“The next time you check out at Whole Foods, you might meet my friend Esther at the register. In a few years, you might meet a robot. Or no one at all.Amazon’s purchase of Whole Foods is expected to revolutionize the grocery business, accelerating a trend toward increasing automation and the elimination of cashiers and other human workers. The Amazon Go store in Seattle, devoid of sales clerks and checkout lines, offers a glimpse of what this “just walk out” grocery shopping experience might look like.
I’m not looking forward to it. While interactions with cashiers may seem insignificant, or at times even a nuisance, they also foster sociability between strangers.I first met Esther 10 years ago when she worked as a cashier at a mom-and-pop bakery in Manhattan, where I’d come to study how adults over 65 used neighborhood spaces to develop social connections that helped them avoid social isolation and live independently.”
I’m with this lovely op-ed by Stacy Torres. I can’t stand it that the supermarkets I shop in are trying to force us into the robot check out machines. Stop It, Stop and Shop. Do Right, ShopRite! Let our neigbors keep their jobs.
Under employment is a giant problem. As I’ve written before, I propose a new, national, full employment tax on all business and business people. The proceeds of this 1-2% tax would go to support make work progams so that all Americans who wish to can work. It would go down, as the employment rate went down, and up, when the unemployment rate went up. This would penalize those retailers who think they can replace all working Americans with robots.

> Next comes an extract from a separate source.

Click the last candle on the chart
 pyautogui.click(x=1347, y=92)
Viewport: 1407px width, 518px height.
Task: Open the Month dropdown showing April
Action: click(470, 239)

There are many good comments. Here are some that caught my attention:
Will these robot workers pay taxes?
If you want a view into what our society will look like when the robots are doing all the jobs, look no further than the hopelessness behind the opiate crisis that is currently unfolding in many of our rural areas. And if you think the government will come to the rescue, note that many of these same people voted for an administration that is poised to redirect a trillion dollars to tax cuts for the rich that before that would have went to health care for many of these addicts.